Jason Lim was one of several students selected to travel with Berklee’s Interdisciplinary Arts Institute Ensemble to Salvador da Bahia, Brazil in July 2014. The trip included an exchange at the Federal University of Bahia (UFBA), where BIAI members collaborated with UFBA students and share their research in interdisciplinary production, modular synthesizer design, and interactive music apps, and culminated in a concert at the 3rd Bahia Biennale at the Goethe-Institut theater. Read more with our student blog posts from Brazil, view photos from the trip, or read the official press releases in English and Portuguese.
Monday 14th July. Day one in Bahia after arriving the previous night. We met Christiano Figueiró, the faculty member who leads the body of students we were collaborating with. First step was to source power adapters so we could use our computers and instruments. My biggest concern on arrival was whether or not I would even be able to power my modular synth. I own a Doepfer A-100 case with a PSU suited for US 110 volts AC standard. During my layover in Sao Paulo I noticed that many power sockets in and around the airport were 220 volts, which set alarm bells ringing! Thankfully the region of Salvador uses 110V as standard so I just needed a socket adapter.
After a stop at some small electronics stores to track down bits and bobs, we ate lunch near the University campus before joining some of the students for a jam. This was most of the group’s first experience of Brazilian cuisine, and it did not disappoint! The meat was delicious, partnered with fresh pineapple fruit juice.
There are three students who study with Christiano who we were working with closely: Bruno, Isa and Leandro. Their study leans heavily towards digital media, art and sound. They work a lot with open-source programming platforms and environments, namely Pd and Processing. Christiano and Bruno work heavily on the android tablet and cell phone platform, and have developed a range of musical apps that are playable instruments, audio loopers and audio manglers.
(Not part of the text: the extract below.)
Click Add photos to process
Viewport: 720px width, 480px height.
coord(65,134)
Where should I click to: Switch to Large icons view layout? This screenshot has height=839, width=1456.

Personally coming from more experience with Csound and Max/MSP, I am much newer to Pd as a language/environment. I was blown away by their apps and the tools Bruno had developed in Pd for his performance system. I am inspired to dig more into Processing and Pd for future developments. The Nebulæ’s recent firmware update actually supports Pd Vanilla so anything Pd grabs my attention instantly at the moment.
The meeting on Monday was somewhat informal, everyone learning names and getting a sense of who does what. We jammed and performed renditions of some of the preprepared pieces. The outline for an ensemble improvisation piece was also laid out. With such a short timescale there was very little time for experimentation that wasn’t focussed and planned. I think we all felt it would have been nice to have at least one more day to experiment and refine the performance. The group was extremely vibrant and everyone seemed to enjoy collaborating and creating music.